Before the rise of the inbound marketing methodology, the traditional sales process involved a sales representative reaching out to a company to book a meeting and talking through their pain points and challenges. During this conversation, a sales representative likely provided a prospect with a demo of their product or service in an effort to communicate the value of their solution in an interactive way. Oftentimes, this demo would make or break a sale — if the demo wasn’t successful in showcasing the ways the product or service could solve for a prospect’s pain points, then they weren’t likely to close as customers.
Although this is still partly true, things have changed and the structure of the buyer’s journey has evolved. Rather than the success of a sales conversation depending on a demo, prospects are coming into these conversations with a great deal of research to back them up. They no longer need a demo — usually, what they need is a limited, free version.
How Freemium and Demo Requests Intersect
According to HubSpot, “A demo request is a preview or trial version of a software solution, distributed free of charge by companies once prospects hand over their contact information. Demos only work for a restricted period of time and are often conducted by sales reps over the phone or via video conferencing to show product features to the prospects.”

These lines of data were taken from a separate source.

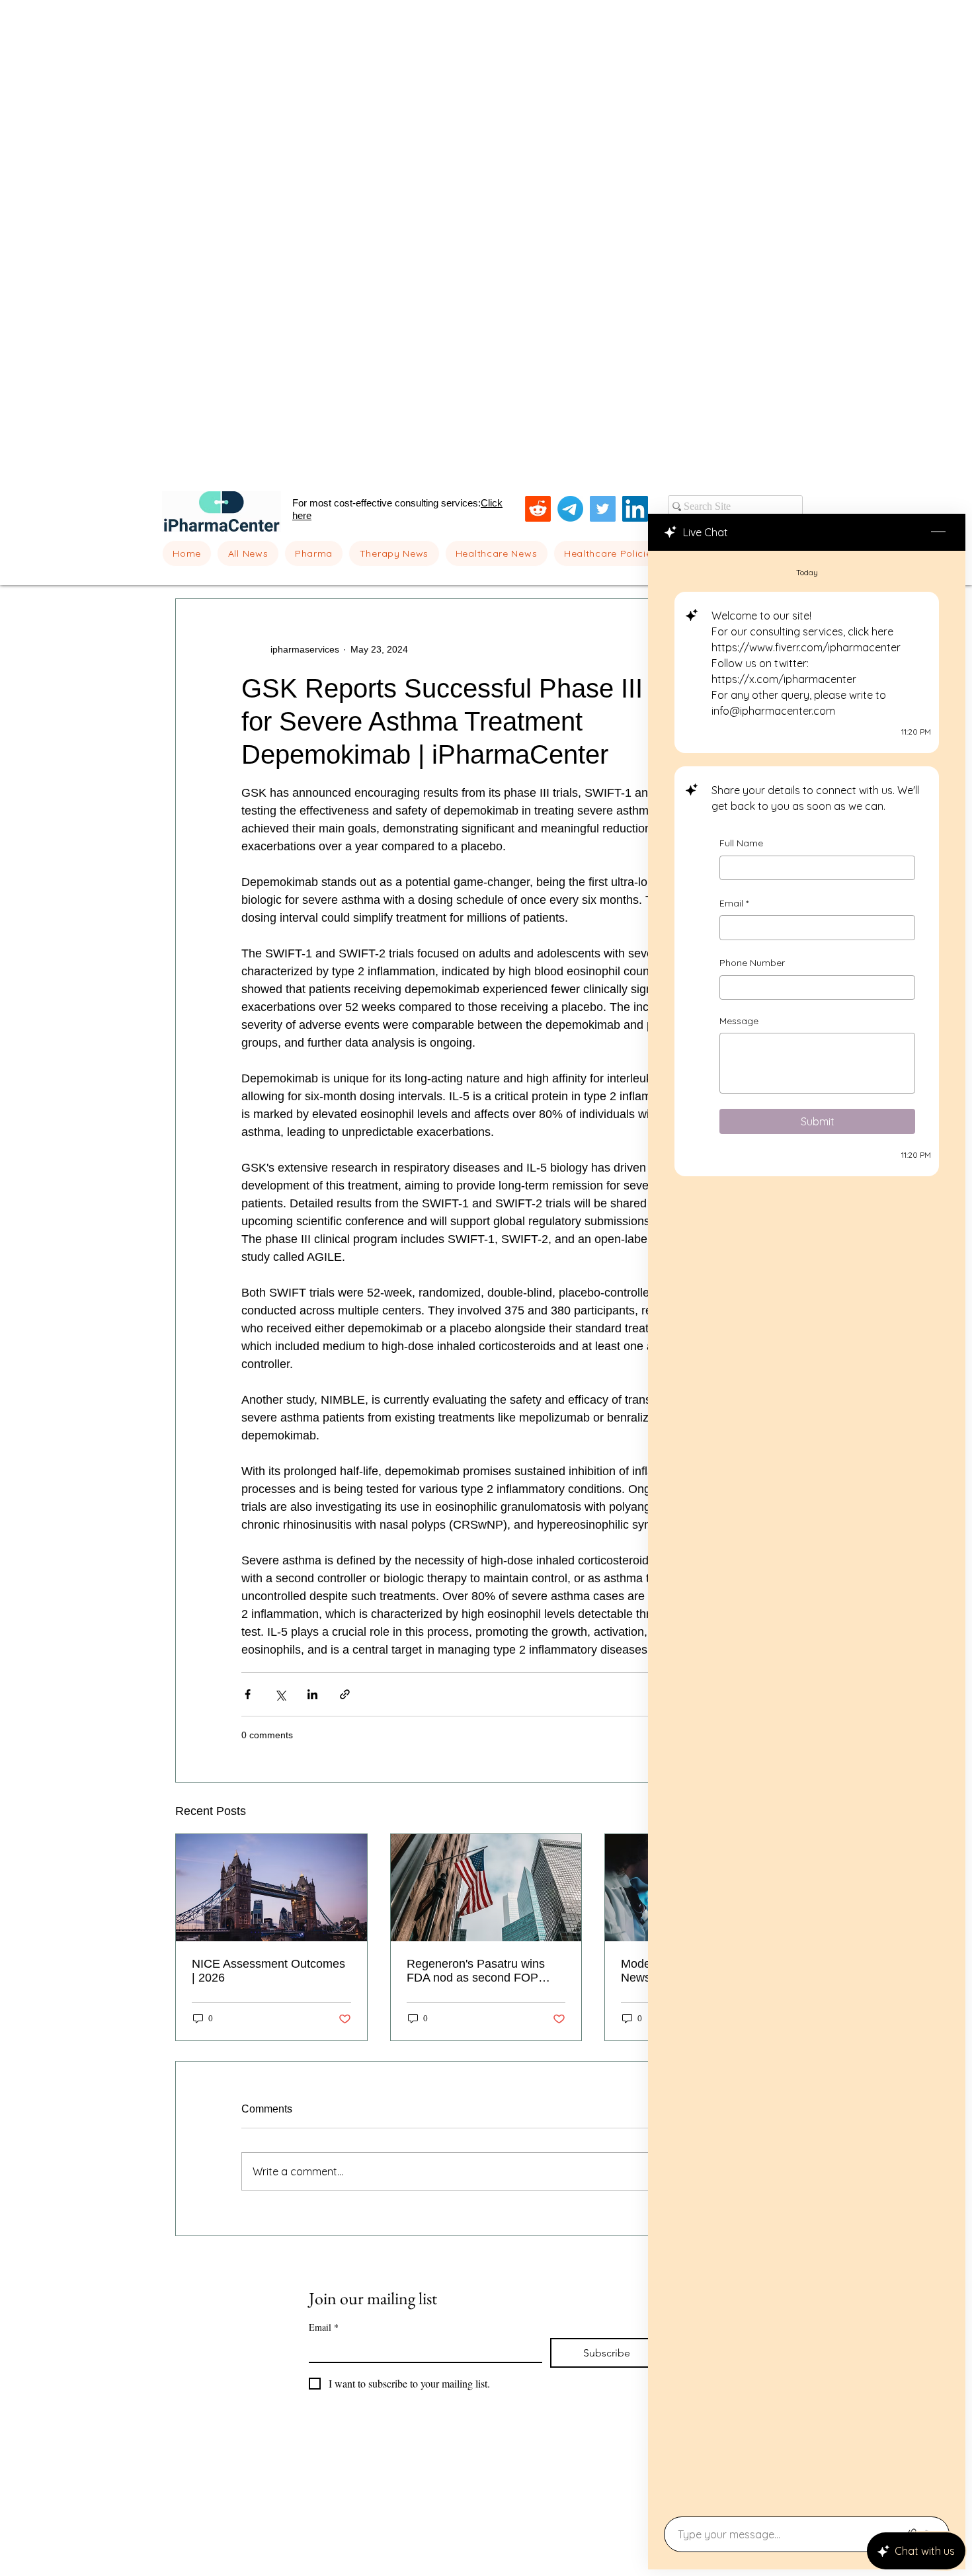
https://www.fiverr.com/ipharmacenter (806, 647)
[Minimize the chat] (938, 532)
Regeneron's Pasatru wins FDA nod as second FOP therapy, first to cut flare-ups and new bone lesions (480, 1971)
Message (738, 1021)
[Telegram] (570, 509)
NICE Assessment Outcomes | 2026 (268, 1970)
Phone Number (752, 963)
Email (734, 903)
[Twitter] (603, 509)
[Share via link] (345, 1694)
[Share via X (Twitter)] (280, 1694)
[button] (314, 553)
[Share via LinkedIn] (312, 1694)
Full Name (741, 843)
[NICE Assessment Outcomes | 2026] (271, 1887)
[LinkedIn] (635, 509)
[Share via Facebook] (247, 1694)
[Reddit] (538, 509)
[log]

In the past, demos were incredibly successful because they provided a prospect a glimpse of what the product or service actually looks like and how it could provide value before they committed to purchase it. This is not to be confused with a freemium model, however. The free version of a freemium product is offered indefinitely, whereas a free trial that is offered as a part of a demo only lasts for so long.
Now, things in the sales process have changed and prospects are doing far more research ahead of time. This means that most of the buying process is starting to occur before prospects even talk to your sales team.
This doesn’t mean that sales has been taken out of the process — the way your sales team engages with your prospects is different, including the cadence at which touchpoints occur. Your buyer is way more empowered, and with that empowerment comes the desire to truly try before they buy.
Because of this, companies have shifted to provide a free trial or a freemium version within their go-to-market strategy instead of a demo. Now people can enter the funnel in different ways, without even engaging with a person from your company. Instead of needing to go through a sales representative as a gatekeeper, a prospect can limit their engagement to your landing pages to access a free trial or freemium version of your product or service.
When you start using a freemium model as a part of your go-to-market strategy, your onboarding process is critical. You need to make it as easy as possible for someone to set up the product or service on their own. Although onboarding can be done via outreach from the company providing the product or service, a lot of companies have switched to offer a quick tour and onboarding tutorial within the product or service itself.
If, as a company, you fail at providing an accessible onboarding process and someone doesn’t understand how to leverage your tool, it’s unlikely they’ll convert into a paying customer.
What Role Do Demo Requests Play Now?
Demos still come into play in a more complex sale. Companies like HubSpot often rely on a demo to bridge the gap between their free version and the fully upgraded, enterprise version of their products and services.
Because of the complexity of the solution, the assistance from sales representatives and experts to guide a customer through the decision-making process and facilitate their onboarding process will greatly impact whether or not a customer makes the jump to upgrade.
Most free versions are very limited in comparison to the enterprise version of the same product or service, and demos can be utilized to demonstrate the value that an enterprise version holds. However, with less complex solutions, a free version sufficiently exhibits the value on its own rather than relying on a demo to illustrate the benefits.
Demo requests used to be the entry point to a product or service, but now companies are offering other paths for a prospect to experience the value of the product. Rather than playing a role in the sales process, demo requests have become crucial in the consideration phase and are been used in tandem with a freemium model to leverage the value of a product/service.